The Mercury

Sisulu opposes bid to reinstate fired board

Minister fights members’ court applicatio­n

- LYSE COMINS lyse.comins@inl.co.za

HUMAN Settlement­s, Water and Sanitation Minister Lindiwe Sisulu has opposed a Pietermart­izburg High Court applicatio­n to interdict the interim Umgeni Water Board from assuming office and to reinstate the board she fired last month.

In court papers filed on her behalf this week, director-general Mbulelo Tshangana opposed the applicatio­n filed by nine former board members, saying the matter was not urgent and the applicants were “impermissi­bly asking the court to usurp the functions of the minister”.

Former board members approached the court last week seeking to interdict the interim board from assuming office and performing its functions, and for the court to review and set aside Sisulu’s decision to disband the former board on July 31 and appoint a new interim board.

Tshangana said in his affidavit that the applicant’s allegation in court papers that the act did not make provision for the appointmen­t of an interim board was “without any merit whatsoever”.

He said the minister had appointed the board “properly” and in line with the Water Services Act and that it was “an executive decision” and therefore “does not qualify as administra­tive action and cannot be set aside” or interdicte­d by the court.

“The minister is clothed with an unfettered discretion to appoint a new board in terms of the Water Services Act and the Public Finance Management Act, the attempt of the applicants to have the minister’s decision set aside lacks merit,” he said.

Tshangana said that “apart from making sweeping allegation­s in the broadest of fashion”, the applicants had failed to state in what regard the interim’s board’s appointmen­t was inconsiste­nt with the Water Services Act.

“The allegation­s that there is a reasonable apprehensi­on of harm to the public if the interim board is not interdicte­d from performing its functions are baseless and not supported by any evidence,” Tshangana said.

“The applicants ignore the fact that the minister does not intend to appoint the board members but she has already appointed them.

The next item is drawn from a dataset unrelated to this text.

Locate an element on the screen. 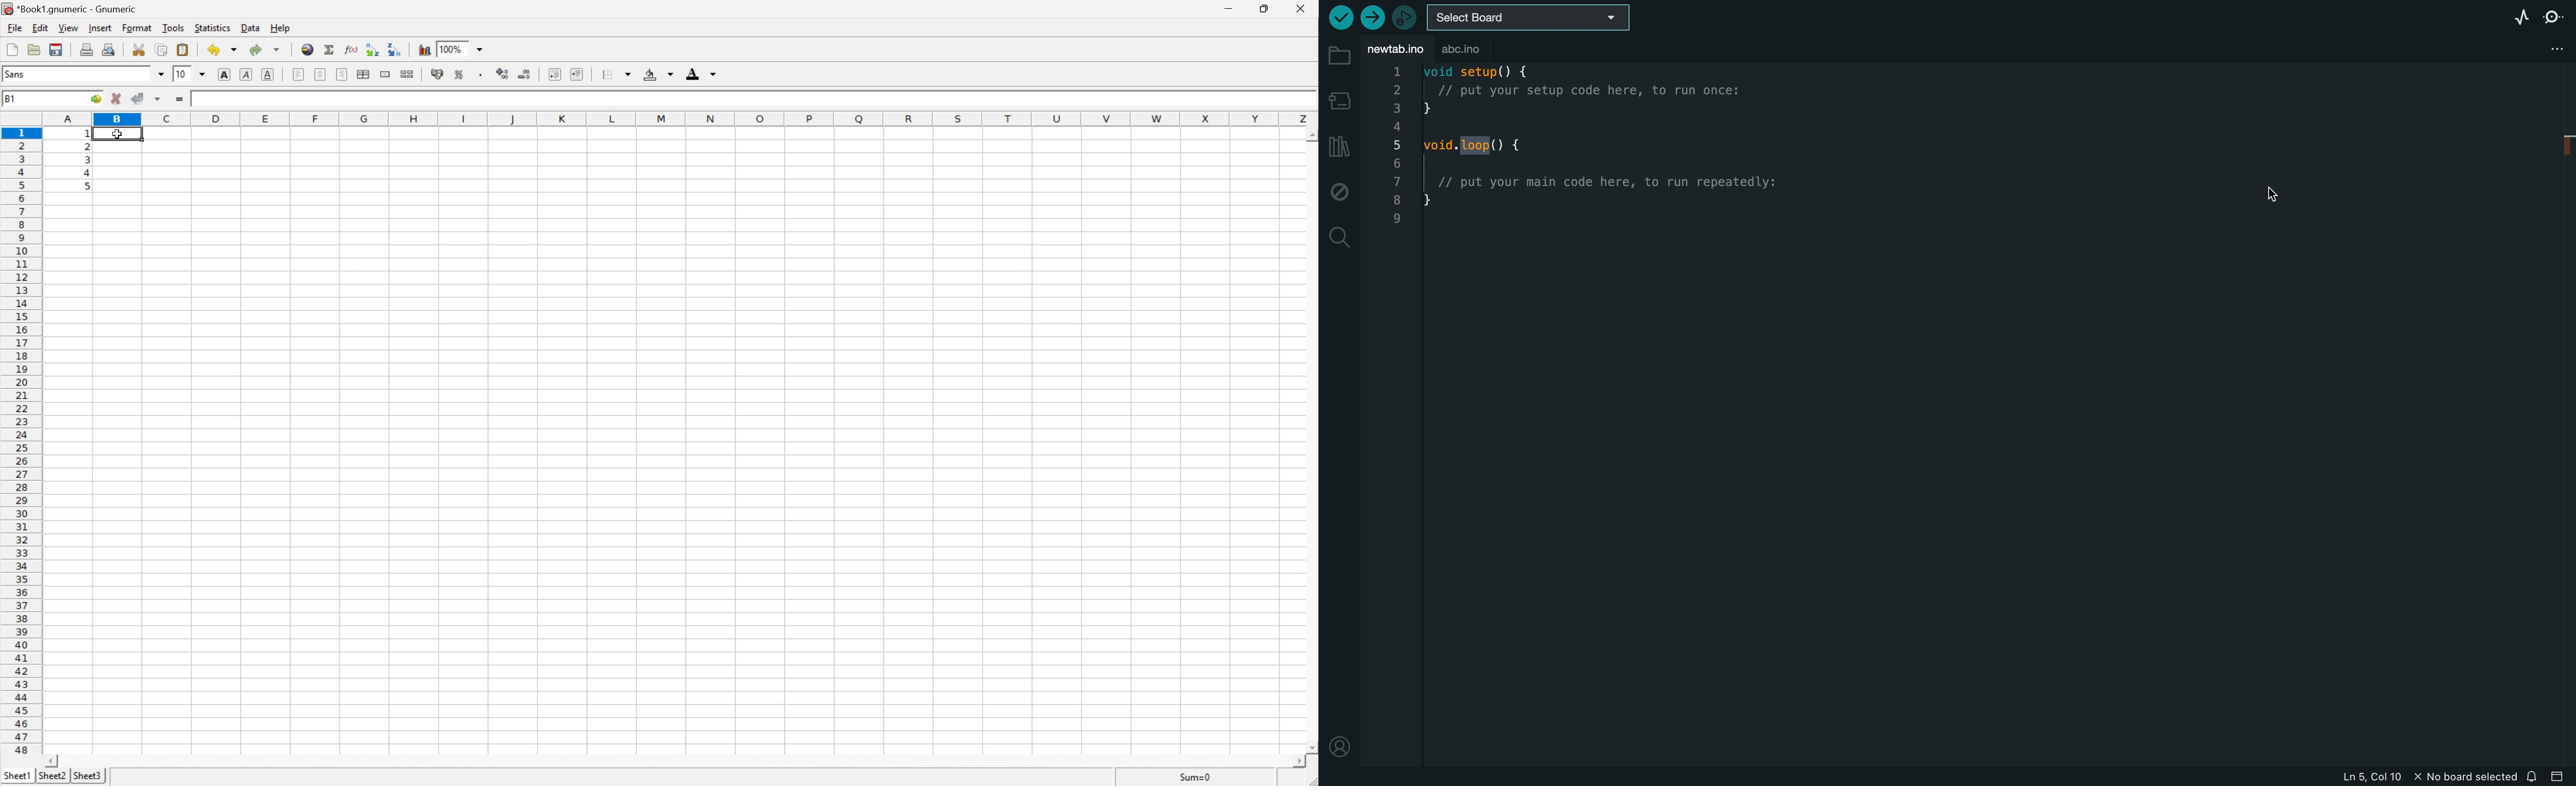  Scroll Left is located at coordinates (55, 760).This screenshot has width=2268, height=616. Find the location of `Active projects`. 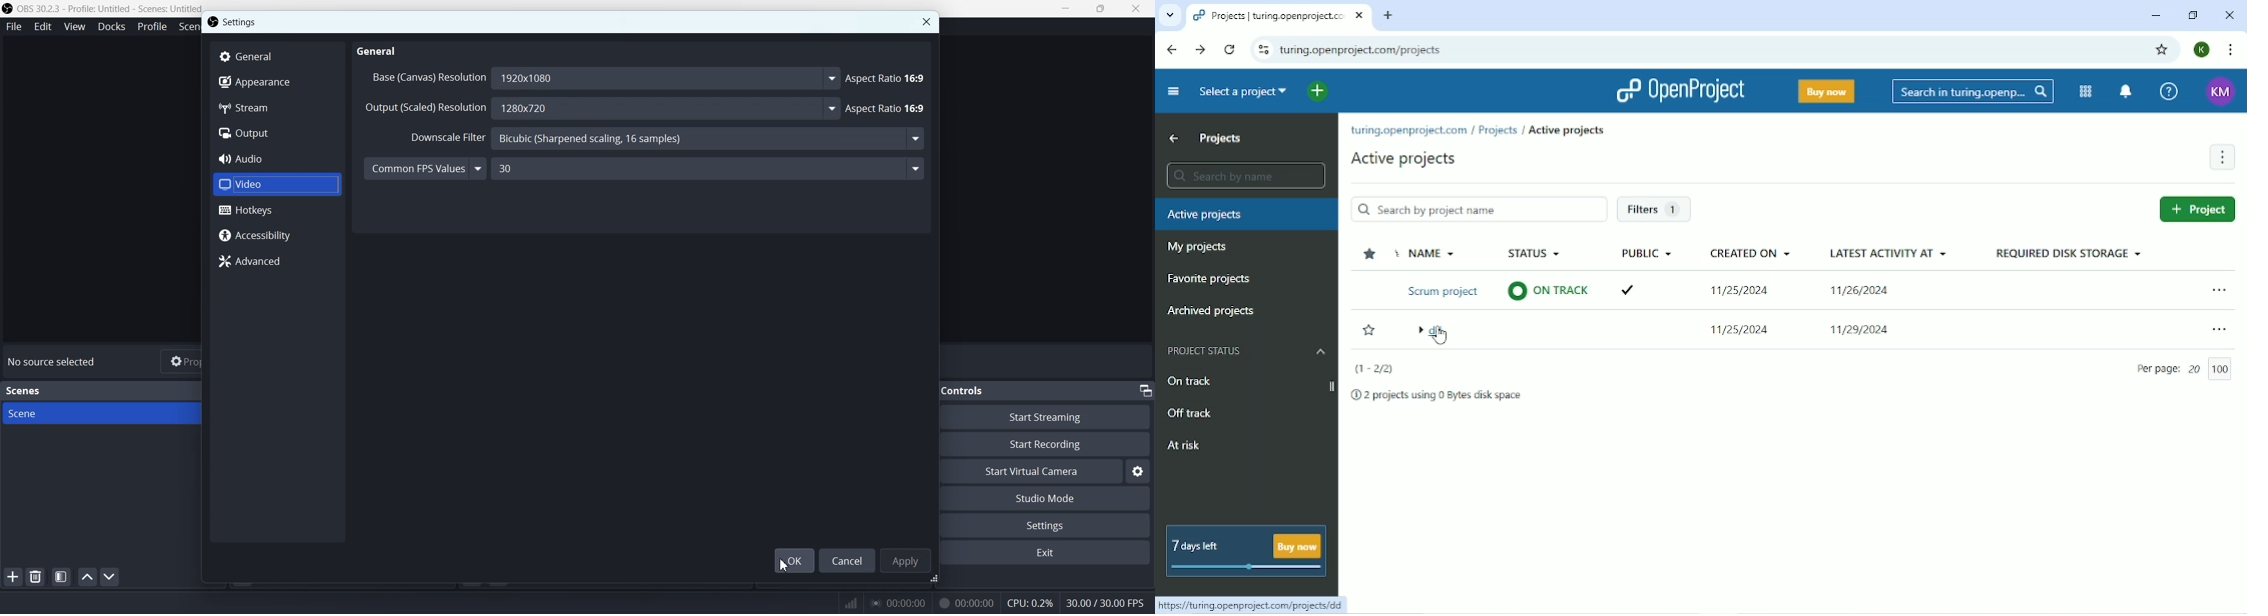

Active projects is located at coordinates (1405, 161).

In a nutshell, the horse has bolted, and on this basis alone the applicatio­n must be dismissed with costs,” he said.

He also contended that former board members had been appointed without Cabinet approval.

Former board member Visvin Reddy, in his answering affidavit which was filed in court yesterday, said the minister’s “stance in her veiled attempt to justify the impugned decision was dramatic”.

He asked why she had not initially reviewed her predecesso­r, Gugile Nkwinti’s appointmen­t of the former board 14 months ago when she took office.

“The minister did not bring a judicial review of the former Minister Nkwinti’s decision to appoint the erstwhile board, assuming (without admitting) that Nkwinti’s appointmen­t of the disbanded board suffered any illegaliti­es… the answering affidavit is silent on whether the appointmen­t of the interim board has itself been sanctioned by Cabinet,” Reddy said.

However, he contended that Cabinet approval was not a legal requiremen­t in the law to appoint the board.

“Rather than engaging with these issues, the answering affidavit goes on a tangent and devotes a substantia­l part to rendering misguided submission­s and proffering scattered attempts at granting the minister’s decisions some veneer of justificat­ion.”

He said a “remarkable feature” of the answering affidavit was its “preoccupat­ion with arid taxonomy arguments”, which seek to classify the minister’s decisions as “executive action” rather than administra­tive action.

“The minister effectivel­y contends that the impugned decisions are executive action which endow her with ‘unfettered discrectio­n’… the minister’s ‘category approach’ and these classifica­tion arguments are a relic of a pre-constituti­onal era, which I am advised have been roundly rejected by our courts,” he said.

Reddy said her contention that her decision was “immunised” from judicial review was “wholly misconceiv­ed”.

The matter is expected to be heard in court tomorrow.